Llegamos a las vías y pusimos las reposeras una al lado de la otra, de frente al edificio. Mamá y Susi se fueron a andar en bicicleta por las calles internas del parque, que tenían nombres de plantas y flores, como el camino del Aguaribay y el Pasaje de los Eucaliptos. Yo no sabía andar en bicicleta, nunca aprendí. Durante mucho tiempo pensé que era porque no me habían podido comprar una, pero después me enteré de que para mi cumpleaños número seis me dieron una playera y cada vez que me querían enseñar, me ponía a llorar. Que mamá, cuando papá me empujaba y estaba a punto de soltarme, decía ay no, la nena se va a caer. Me senté en la reposera y papá me preguntó por qué siempre estaba tan cansada. No esperó a que le respondiera y me dijo que tenía que comprarme unas zapatillas nuevas. Me miré los pies y me pareció que las zapatillas estaban bien, pero no dije nada porque los zapatos eran lo suyo. Trabajaba desde hacía veinte años en una fábrica de calzado industrial y sabía distinguir la suela bien pegada de la que no y el cuero natural del falso. En la fábrica, decía mamá, el jefe le gritaba delante de los demás y por eso a veces nos gritaba a nosotras en casa.

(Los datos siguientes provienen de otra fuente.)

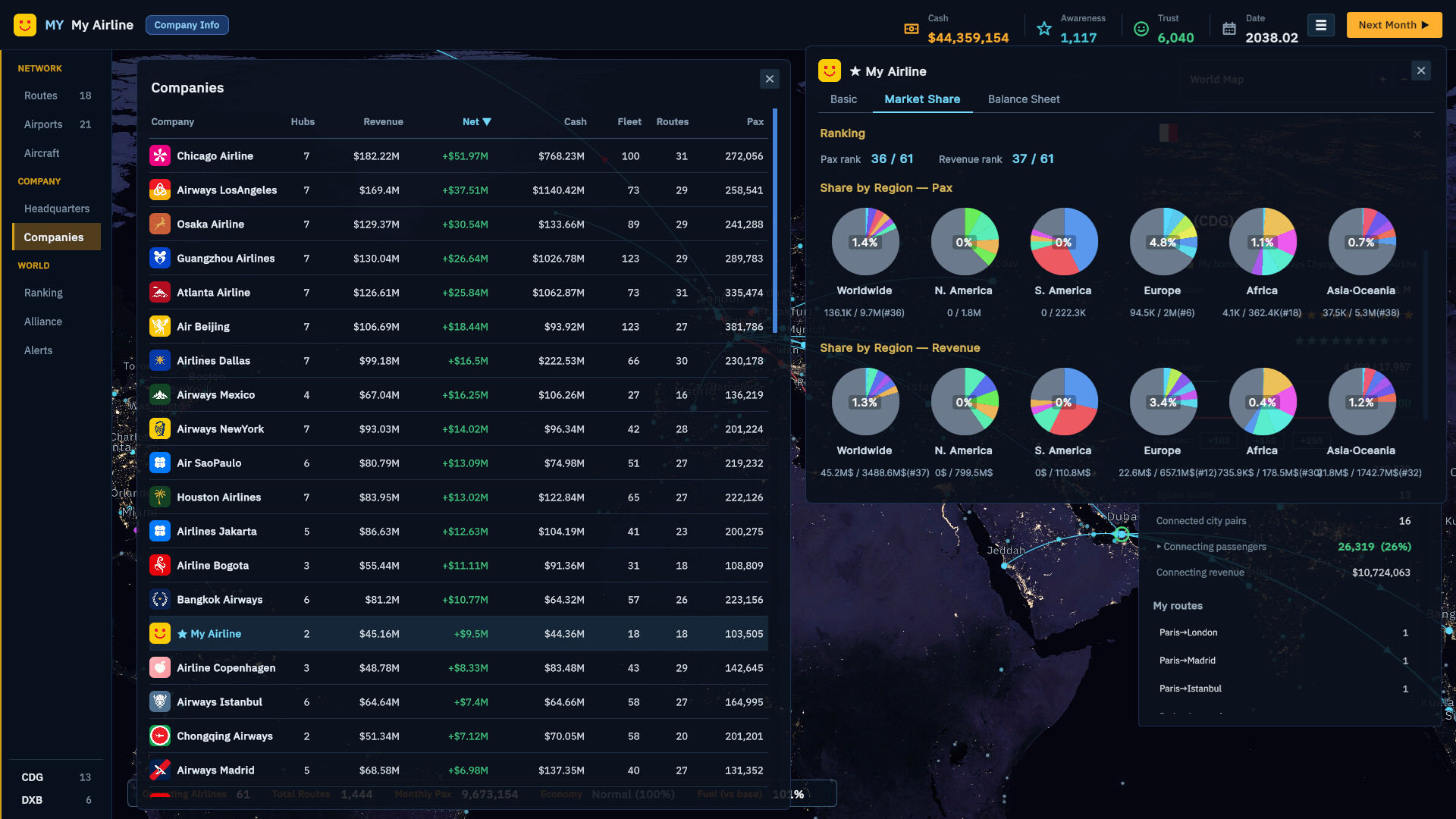Click the Next Month button

(x=1394, y=25)
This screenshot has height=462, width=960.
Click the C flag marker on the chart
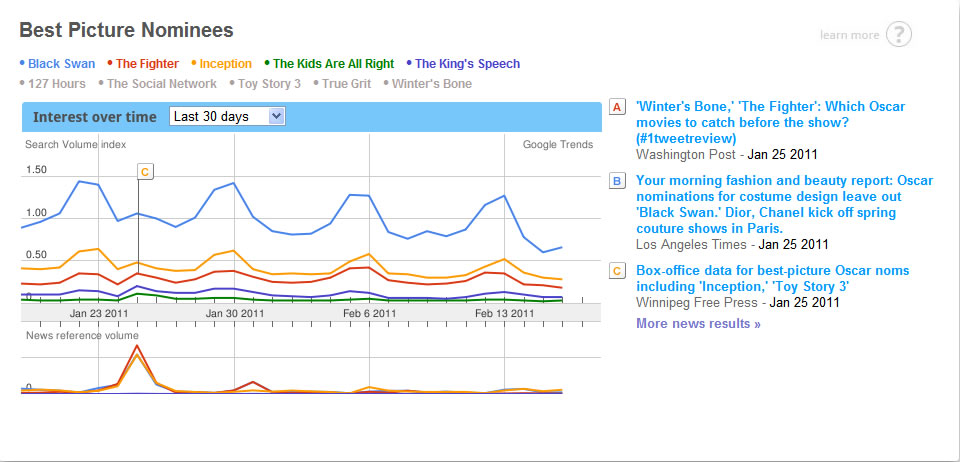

Un señor que había ido solo se nos acercó y le empezó a hablar a papá de la gente que no se había querido ir. Dijo que eran más de seiscientas familias a las que les tuvieron que pagar para que se fueran a vivir otro lugar. Que los hombres, los jefes de familia, eran en su mayoría trabajadores de la construcción. Después contó teorías sobre lo que iba a pasar con el terreno y habló de Adrien Colonne, el experto francés. Fue todo un maquis dinamitero, dijo, y pregunté qué era un maquis. Papá me respondió que era la gente que ponía dinamita y volaba cosas, pero el señor lo corrigió y contó que así se les decía a los soldados de la resistencia francesa que volaban puentes y rutas para evitar que los nazis entraran en su país. Pero que también hacían otras cosas.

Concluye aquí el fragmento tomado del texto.